═════ DATA PROVIDED ═════

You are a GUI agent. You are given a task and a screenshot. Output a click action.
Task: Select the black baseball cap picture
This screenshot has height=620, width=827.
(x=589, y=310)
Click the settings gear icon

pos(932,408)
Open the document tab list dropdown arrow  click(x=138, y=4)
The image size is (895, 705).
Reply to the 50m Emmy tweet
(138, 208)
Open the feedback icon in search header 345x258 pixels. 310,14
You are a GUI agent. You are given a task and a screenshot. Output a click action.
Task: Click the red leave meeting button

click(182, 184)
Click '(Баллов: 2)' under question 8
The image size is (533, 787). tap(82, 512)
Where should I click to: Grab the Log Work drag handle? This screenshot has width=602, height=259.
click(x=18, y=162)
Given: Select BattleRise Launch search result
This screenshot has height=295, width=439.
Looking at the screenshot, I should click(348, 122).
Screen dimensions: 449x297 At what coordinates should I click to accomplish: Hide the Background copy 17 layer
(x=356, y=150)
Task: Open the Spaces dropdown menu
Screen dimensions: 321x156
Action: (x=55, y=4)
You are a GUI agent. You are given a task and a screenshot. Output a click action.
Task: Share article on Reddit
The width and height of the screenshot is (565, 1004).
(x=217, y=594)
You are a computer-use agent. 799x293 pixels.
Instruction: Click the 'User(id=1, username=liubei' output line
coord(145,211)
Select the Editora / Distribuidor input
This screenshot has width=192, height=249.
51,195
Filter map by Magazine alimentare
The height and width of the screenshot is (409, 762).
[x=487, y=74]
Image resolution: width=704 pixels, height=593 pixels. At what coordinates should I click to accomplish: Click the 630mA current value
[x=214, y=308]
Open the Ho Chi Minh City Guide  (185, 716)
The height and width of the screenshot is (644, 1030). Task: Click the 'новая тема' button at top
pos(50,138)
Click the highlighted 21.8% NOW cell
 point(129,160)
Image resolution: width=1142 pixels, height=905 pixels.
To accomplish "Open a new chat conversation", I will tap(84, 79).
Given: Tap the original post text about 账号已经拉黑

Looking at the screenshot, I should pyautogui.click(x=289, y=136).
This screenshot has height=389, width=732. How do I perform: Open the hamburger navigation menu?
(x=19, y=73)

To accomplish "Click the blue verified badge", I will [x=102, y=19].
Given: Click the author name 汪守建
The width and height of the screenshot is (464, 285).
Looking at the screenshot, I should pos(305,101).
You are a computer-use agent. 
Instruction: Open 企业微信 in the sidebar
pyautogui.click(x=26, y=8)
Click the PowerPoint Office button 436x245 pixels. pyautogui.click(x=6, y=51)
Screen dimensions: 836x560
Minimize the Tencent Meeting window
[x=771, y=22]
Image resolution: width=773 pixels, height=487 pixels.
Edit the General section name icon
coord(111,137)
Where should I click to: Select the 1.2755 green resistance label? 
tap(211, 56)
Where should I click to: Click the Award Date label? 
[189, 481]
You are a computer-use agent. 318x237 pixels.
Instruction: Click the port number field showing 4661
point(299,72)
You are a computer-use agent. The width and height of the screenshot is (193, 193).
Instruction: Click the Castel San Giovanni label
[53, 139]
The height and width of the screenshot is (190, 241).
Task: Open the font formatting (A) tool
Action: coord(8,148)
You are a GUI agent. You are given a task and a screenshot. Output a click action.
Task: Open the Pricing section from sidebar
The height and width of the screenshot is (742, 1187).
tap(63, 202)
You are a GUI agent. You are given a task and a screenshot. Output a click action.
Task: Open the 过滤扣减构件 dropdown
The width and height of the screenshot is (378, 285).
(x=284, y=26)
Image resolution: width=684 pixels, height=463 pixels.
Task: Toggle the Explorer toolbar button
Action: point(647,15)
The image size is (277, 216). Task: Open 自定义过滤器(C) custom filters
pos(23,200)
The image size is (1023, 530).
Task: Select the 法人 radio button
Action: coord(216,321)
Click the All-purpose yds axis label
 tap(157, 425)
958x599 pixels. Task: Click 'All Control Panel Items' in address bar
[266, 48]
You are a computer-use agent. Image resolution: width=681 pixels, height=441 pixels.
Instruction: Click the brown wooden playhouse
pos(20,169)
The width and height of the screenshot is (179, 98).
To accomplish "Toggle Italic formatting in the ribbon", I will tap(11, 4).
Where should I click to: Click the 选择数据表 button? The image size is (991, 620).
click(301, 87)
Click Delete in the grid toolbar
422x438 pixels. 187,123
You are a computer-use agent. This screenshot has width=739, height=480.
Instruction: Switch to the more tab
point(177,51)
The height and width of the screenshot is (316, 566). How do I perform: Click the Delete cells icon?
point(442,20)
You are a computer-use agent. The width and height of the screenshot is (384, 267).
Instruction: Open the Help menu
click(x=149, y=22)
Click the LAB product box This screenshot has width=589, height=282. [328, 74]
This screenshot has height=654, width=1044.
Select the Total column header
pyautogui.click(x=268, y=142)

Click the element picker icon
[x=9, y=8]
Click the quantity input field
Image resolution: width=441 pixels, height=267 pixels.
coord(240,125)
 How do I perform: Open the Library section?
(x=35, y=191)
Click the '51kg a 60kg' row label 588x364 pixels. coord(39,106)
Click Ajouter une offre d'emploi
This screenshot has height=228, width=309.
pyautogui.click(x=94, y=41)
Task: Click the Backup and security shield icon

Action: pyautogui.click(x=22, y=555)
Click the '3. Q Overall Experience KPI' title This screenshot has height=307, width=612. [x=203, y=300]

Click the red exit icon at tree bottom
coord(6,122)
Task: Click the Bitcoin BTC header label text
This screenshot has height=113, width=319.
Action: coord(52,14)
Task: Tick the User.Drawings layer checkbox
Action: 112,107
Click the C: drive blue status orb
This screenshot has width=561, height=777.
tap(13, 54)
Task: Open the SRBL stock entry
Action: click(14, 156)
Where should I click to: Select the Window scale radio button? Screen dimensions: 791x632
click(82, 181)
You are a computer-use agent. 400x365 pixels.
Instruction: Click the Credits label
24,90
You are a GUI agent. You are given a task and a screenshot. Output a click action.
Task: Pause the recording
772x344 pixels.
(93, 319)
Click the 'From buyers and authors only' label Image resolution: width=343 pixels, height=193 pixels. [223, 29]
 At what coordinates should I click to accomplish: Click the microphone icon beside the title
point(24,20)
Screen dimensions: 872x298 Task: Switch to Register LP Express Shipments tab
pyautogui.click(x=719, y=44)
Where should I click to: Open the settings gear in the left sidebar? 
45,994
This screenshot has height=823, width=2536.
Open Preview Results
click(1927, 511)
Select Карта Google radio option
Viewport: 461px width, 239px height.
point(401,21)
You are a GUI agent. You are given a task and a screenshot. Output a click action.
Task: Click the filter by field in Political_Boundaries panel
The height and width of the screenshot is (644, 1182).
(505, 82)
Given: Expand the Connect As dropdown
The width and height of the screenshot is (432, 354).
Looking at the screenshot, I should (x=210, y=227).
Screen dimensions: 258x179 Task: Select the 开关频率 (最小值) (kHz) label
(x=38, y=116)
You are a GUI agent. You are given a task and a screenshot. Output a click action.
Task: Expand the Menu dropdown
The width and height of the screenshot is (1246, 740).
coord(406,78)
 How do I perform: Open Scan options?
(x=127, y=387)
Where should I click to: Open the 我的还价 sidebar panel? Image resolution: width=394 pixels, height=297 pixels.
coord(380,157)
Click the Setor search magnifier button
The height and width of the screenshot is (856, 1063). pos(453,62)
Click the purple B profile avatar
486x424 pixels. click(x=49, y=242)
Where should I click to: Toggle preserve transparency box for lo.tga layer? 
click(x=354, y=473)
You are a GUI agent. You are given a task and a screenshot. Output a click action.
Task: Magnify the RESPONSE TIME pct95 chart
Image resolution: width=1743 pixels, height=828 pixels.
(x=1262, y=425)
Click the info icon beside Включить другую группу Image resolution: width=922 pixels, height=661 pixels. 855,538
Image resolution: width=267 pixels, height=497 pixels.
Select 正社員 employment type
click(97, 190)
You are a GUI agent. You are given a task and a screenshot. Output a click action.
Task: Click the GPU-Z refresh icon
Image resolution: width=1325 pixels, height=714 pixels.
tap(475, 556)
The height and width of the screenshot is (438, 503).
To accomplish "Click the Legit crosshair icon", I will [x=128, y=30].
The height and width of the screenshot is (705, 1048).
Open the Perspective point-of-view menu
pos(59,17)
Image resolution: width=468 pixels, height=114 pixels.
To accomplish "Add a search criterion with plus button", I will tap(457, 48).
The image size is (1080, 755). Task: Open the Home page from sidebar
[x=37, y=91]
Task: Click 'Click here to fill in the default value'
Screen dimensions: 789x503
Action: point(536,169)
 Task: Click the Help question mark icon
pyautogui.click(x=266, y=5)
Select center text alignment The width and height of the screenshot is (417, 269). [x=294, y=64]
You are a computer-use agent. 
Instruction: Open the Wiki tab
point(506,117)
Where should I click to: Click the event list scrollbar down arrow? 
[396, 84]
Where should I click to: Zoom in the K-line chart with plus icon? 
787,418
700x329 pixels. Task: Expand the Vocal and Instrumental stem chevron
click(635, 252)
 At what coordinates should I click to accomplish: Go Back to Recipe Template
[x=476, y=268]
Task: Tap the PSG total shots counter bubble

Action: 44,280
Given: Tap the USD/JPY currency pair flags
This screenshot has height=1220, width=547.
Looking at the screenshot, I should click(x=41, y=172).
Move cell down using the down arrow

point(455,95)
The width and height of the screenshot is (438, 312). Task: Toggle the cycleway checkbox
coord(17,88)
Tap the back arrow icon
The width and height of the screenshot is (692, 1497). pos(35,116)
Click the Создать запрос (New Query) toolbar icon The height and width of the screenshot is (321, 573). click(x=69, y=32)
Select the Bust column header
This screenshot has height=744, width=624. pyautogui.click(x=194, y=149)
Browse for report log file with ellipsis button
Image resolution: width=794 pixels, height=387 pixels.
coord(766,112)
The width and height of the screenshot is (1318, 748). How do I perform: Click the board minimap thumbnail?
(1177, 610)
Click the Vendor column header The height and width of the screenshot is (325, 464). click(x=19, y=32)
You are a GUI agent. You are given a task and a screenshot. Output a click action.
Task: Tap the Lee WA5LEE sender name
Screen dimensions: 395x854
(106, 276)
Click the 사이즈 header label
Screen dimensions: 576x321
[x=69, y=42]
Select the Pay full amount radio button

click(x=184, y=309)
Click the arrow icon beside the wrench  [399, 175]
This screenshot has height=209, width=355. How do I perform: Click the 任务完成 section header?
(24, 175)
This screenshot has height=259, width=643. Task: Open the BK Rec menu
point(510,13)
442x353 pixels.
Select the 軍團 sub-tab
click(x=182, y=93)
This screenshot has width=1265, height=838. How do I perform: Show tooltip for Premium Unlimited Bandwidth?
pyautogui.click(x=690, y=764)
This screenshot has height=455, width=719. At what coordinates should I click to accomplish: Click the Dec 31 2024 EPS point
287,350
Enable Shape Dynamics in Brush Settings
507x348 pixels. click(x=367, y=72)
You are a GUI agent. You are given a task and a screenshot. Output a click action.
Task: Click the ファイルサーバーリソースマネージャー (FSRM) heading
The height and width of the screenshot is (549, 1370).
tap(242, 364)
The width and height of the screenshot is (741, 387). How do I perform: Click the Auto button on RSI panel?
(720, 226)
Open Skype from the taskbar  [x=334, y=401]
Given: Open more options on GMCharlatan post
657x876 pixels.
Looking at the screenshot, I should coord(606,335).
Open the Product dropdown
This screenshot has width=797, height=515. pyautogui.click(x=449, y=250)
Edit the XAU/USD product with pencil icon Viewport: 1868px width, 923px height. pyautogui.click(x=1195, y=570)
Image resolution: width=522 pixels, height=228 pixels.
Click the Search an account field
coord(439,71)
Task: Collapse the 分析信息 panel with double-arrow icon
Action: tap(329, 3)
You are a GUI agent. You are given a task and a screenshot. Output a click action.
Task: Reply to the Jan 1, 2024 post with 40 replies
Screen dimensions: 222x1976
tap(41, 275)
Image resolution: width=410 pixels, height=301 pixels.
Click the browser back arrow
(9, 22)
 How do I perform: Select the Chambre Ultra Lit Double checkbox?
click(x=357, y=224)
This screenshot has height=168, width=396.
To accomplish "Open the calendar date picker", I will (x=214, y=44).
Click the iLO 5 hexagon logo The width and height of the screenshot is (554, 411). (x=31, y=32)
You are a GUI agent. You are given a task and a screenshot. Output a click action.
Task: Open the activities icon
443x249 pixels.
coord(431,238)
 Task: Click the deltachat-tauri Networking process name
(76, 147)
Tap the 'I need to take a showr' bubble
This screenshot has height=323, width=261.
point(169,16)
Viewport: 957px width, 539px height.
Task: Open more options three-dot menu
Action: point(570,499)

═════

• _TASK REQUIREMENTS_
Above are the entries. Output exactly the lines beginning with the line that has "At what coordinates should I click to accomplish: Go" and ending with the line that has "Click the Vendor".

• _ANSWER AREA_
 At what coordinates should I click to accomplish: Go Back to Recipe Template
[x=476, y=268]
Task: Tap the PSG total shots counter bubble

Action: 44,280
Given: Tap the USD/JPY currency pair flags
This screenshot has height=1220, width=547.
Looking at the screenshot, I should click(x=41, y=172).
Move cell down using the down arrow

point(455,95)
The width and height of the screenshot is (438, 312). Task: Toggle the cycleway checkbox
coord(17,88)
Tap the back arrow icon
The width and height of the screenshot is (692, 1497). pos(35,116)
Click the Создать запрос (New Query) toolbar icon The height and width of the screenshot is (321, 573). click(x=69, y=32)
Select the Bust column header
This screenshot has height=744, width=624. pyautogui.click(x=194, y=149)
Browse for report log file with ellipsis button
Image resolution: width=794 pixels, height=387 pixels.
coord(766,112)
The width and height of the screenshot is (1318, 748). How do I perform: Click the board minimap thumbnail?
(1177, 610)
Click the Vendor column header The height and width of the screenshot is (325, 464). click(x=19, y=32)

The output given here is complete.